What you will do
a) Transcribe the passage on the Shasu word for word, starting with "In 13th century" and going on through "as 'mighty enemies'.".
b) In the passage on the Shasu, which ruler built the temple of Soleb?

Text for analysis
=-=-=-=-=
The Shasu (from Egyptian šꜣsw, probably pronounced Shaswe) were Semitic-speaking pastoral nomads in the Southern Levant from the late Bronze Age to the Early Iron Age or the Third Intermediate Period of Egypt. They were tent dwellers, organized in clans ruled by a tribal chieftain and were described as brigands active from the Jezreel Valley to Ashkelon and the Sinai. Some of them also worked as mercenaries for Asiatic and Egyptian armies.
The name's etymon may be Egyptian šꜣsw, which originally meant "those who move on foot". Levy, Adams, and Muniz report similar possibilities: an Egyptian word that means "to wander",[which?] and an alternative Semitic one with the meaning "to plunder".[which?]
The earliest known reference to the Shasu occurs in a 15th-century BCE list of peoples in the Transjordan region. The name appears in a list of Egypt's enemies inscribed on column bases at the temple of Soleb built by Amenhotep III. Among the details uncovered at the temple was a reference to a place called "Seir, in the land of Shasu" (ta-Shasu se`er, t3-sh3sw s`r), a name thought to be related to or near to Petra, Jordan.
In 13th century BCE copies of the column inscriptions ordered by Seti I or by Ramesses II at Amarah-West, six groups of Shasu are mentioned: the Shasu of S'rr, the Shasu of Rbn, the Shasu of Sm't, the Shasu of Wrbr, the Shasu of Yhw, and the Shasu of Pysps.
The Shasu continued to dominate the hill country of Cis- and Transjordan between the Late Bronze Age and Early Iron age. The Shasu had become so powerful during this period that they were able to even cut off Egypt's northern routes through Palestine and Transjordan for a while. This in turn prompted vigorous punitive campaigns by Ramesses II and his son Merneptah. After Egyptian abandonment, Canaanite city-states came under the mercy of the Shasu and the Hab/Piru, who were seen as 'mighty enemies'.
Shasu of Yhw
Two Egyptian texts, one dated to the period of Amenhotep III (14th century BCE), the other to the age of Ramesses II (13th century BCE), refer to tꜣ šꜣśw yhwꜣ, i.e. "The Land of the Shasu yhwꜣ", in which yhwꜣ (also rendered as yhwꜣ or yhw) or Yahu, is a toponym.
=-=-=-=-=
Data extract
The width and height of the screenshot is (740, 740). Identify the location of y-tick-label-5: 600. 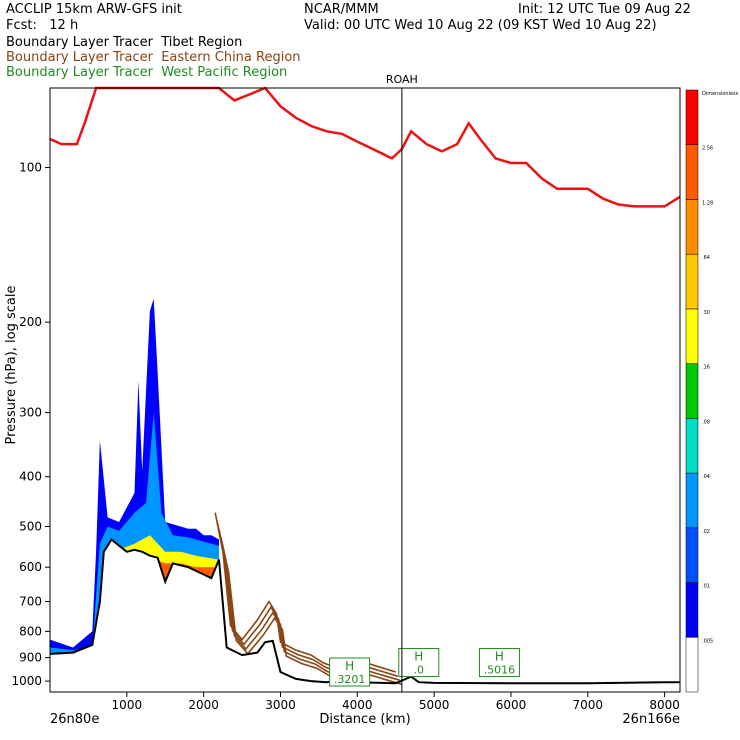
(30, 567).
=-=-=-=-=
Responses to the tasks
a)
In 13th century BCE copies of the column inscriptions ordered by Seti I or by Ramesses II at Amarah-West, six groups of Shasu are mentioned: the Shasu of S'rr, the Shasu of Rbn, the Shasu of Sm't, the Shasu of Wrbr, the Shasu of Yhw, and the Shasu of Pysps.
The Shasu continued to dominate the hill country of Cis- and Transjordan between the Late Bronze Age and Early Iron age. The Shasu had become so powerful during this period that they were able to even cut off Egypt's northern routes through Palestine and Transjordan for a while. This in turn prompted vigorous punitive campaigns by Ramesses II and his son Merneptah. After Egyptian abandonment, Canaanite city-states came under the mercy of the Shasu and the Hab/Piru, who were seen as 'mighty enemies'.

b) Amenhotep III